Before staring to implement its is very necessary to understand which task should be learned with which task so we will have highest benifit.According to reasearch if any task learned with normals task, then subsequent task also gets improved. image

Note: If you are not understanding something , then please refer hand written notes above to get more confused..

Lets do a boring stuff first...Loding the libraries :)

import matplotlib.pyplot as plt
from PIL import Image
import numpy as np
import cv2
import torch
import torch.nn as nn
import math
import torch.nn.functional as F
from torch.autograd import Variable

The paper proposes Mobilenetv2 encoder for real time inference, which uses depthwise and pointwise convolutions. image So lets create the ppointwise and depthwise convolutions:

def conv3x3(in_channels, out_channels, stride=1, dilation=1, groups=1, bias=False):
    return nn.Conv2d(in_channels, out_channels, kernel_size=3, stride=stride, padding=dilation, dilation=dilation, bias=bias, groups=groups)
def conv1x1(in_channels, out_channels, stride=1, groups=1, bias=False,):
    return nn.Conv2d(in_channels, out_channels, kernel_size=1, stride=stride, padding=0, bias=bias, groups=groups)
def batchnorm(num_features):
    return nn.BatchNorm2d(num_features, affine=True, eps=1e-5, momentum=0.1)
def convbnrelu(in_channels, out_channels, kernel_size, stride=1, groups=1, act=True):
    "conv-batchnorm-relu"
    if act:
        return nn.Sequential(nn.Conv2d(in_channels, out_channels, kernel_size, stride=stride, padding=int(kernel_size / 2.), groups=groups, bias=False),
                             batchnorm(out_channels),
                             nn.ReLU6(inplace=True))
    else:
        return nn.Sequential(nn.Conv2d(in_channels, out_channels, kernel_size, stride=stride, padding=int(kernel_size / 2.), groups=groups, bias=False),
                             batchnorm(out_channels))

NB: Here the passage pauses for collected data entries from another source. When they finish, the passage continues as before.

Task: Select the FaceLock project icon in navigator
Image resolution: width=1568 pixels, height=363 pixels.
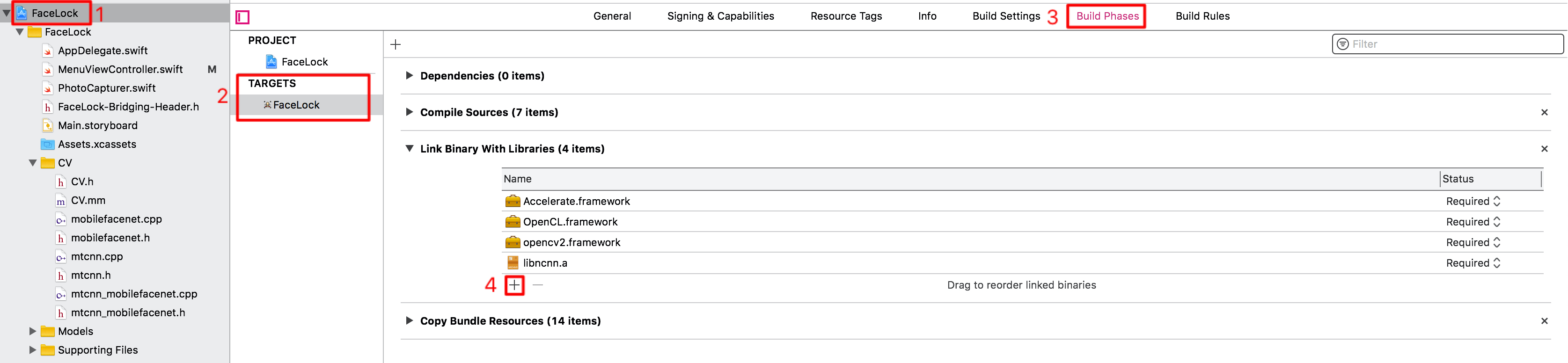Action: (x=22, y=13)

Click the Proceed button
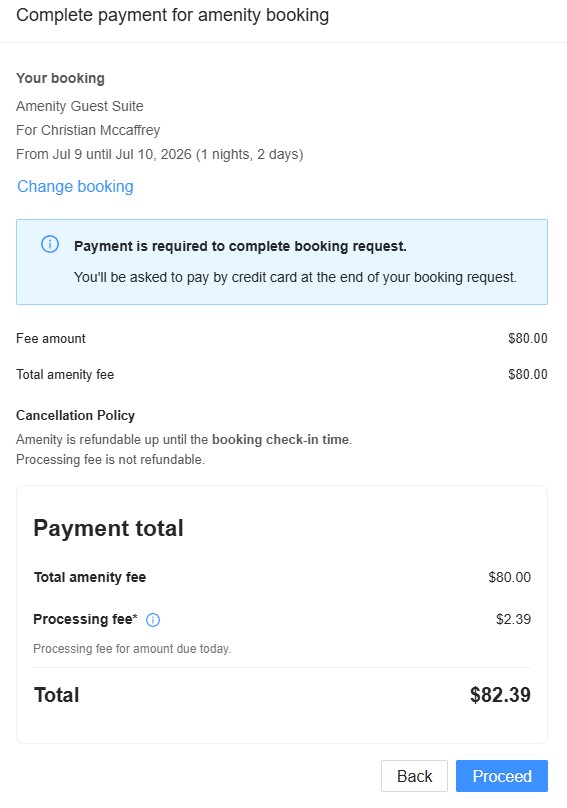pyautogui.click(x=502, y=776)
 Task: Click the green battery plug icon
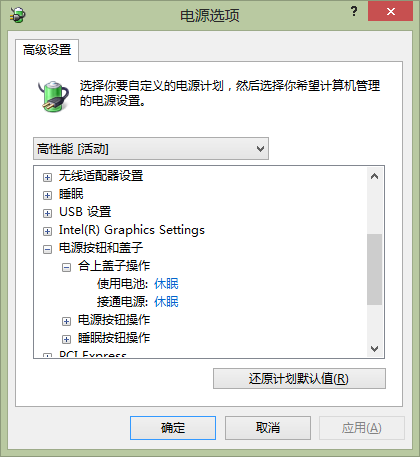(53, 96)
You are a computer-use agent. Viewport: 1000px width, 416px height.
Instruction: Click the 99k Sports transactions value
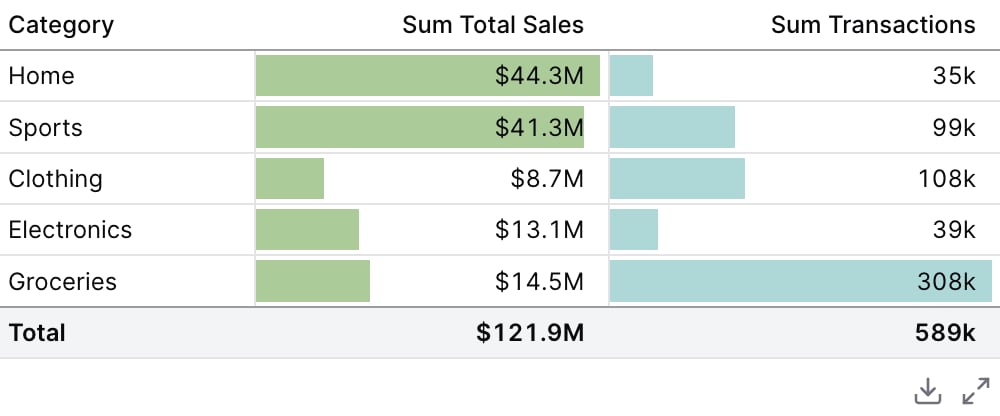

Unlike mobilenetv1,mobilenetv2 used inverted residual block, which follow Narrow -> wide-> wide -> Narrow configuration(please refer pdf above).

class InvertedResidualBlock(nn.Module):
    def __init__(self, in_planes, out_planes, expansion_factor, stride=1):
        super().__init__() # Python 3
        intermed_planes = in_planes * expansion_factor
        self.residual = (in_planes == out_planes) and (stride == 1) # Boolean/Condition
        self.output = nn.Sequential(convbnrelu(in_planes, intermed_planes, 1),
                                    convbnrelu(intermed_planes, intermed_planes, 3, stride=stride, groups=intermed_planes),
                                    convbnrelu(intermed_planes, out_planes, 1, act=False))

    def forward(self, x):
        #residual = x
        out = self.output(x)
        if self.residual:
            return (out + x)#+residual
        else:
            return out

Now combining the mobilenet:

def define_mobilenet(self):
    mobilenet_config = [[1, 16, 1, 1], # expansion rate, output channels, number of repeats, stride
                    [6, 24, 2, 2],
                    [6, 32, 3, 2],
                    [6, 64, 4, 2],
                    [6, 96, 3, 1],
                    [6, 160, 3, 2],
                    [6, 320, 1, 1],
                    ]
    self.in_channels = 32 # number of input channels
    self.num_layers = len(mobilenet_config)
    self.layer1 = convbnrelu(3, self.in_channels, kernel_size=3, stride=2)
    c_layer = 2
    for t,c,n,s in (mobilenet_config):
        layers = []
        for idx in range(n):
            layers.append(InvertedResidualBlock(self.in_channels, c, expansion_factor=t, stride=s if idx == 0 else 1))
            self.in_channels = c
        setattr(self, 'layer{}'.format(c_layer), nn.Sequential(*layers)) # setattr(object, name, value)
        c_layer += 1

Now, paper proposes the ligh weight refinenet decoder,which used pretrained mobilnetv2 as backbone and takes input at 4 different scales i.e 1/4, 1/8, 1/16, 1/32

image

Author has not used RCU blocks as they observed that removing RCU blocks did not lead to any accuracy deterioration, and, in fact, the weights in RCU blocks almost completely saturated.Note that RCU only dont work when we are using light weight networks,this happens due to the RCU blocks being redundantin the 1 × 1 convolution regime, as the only important goal of increasing the contextual coverage is essentially performed by pooling layers inside CRP.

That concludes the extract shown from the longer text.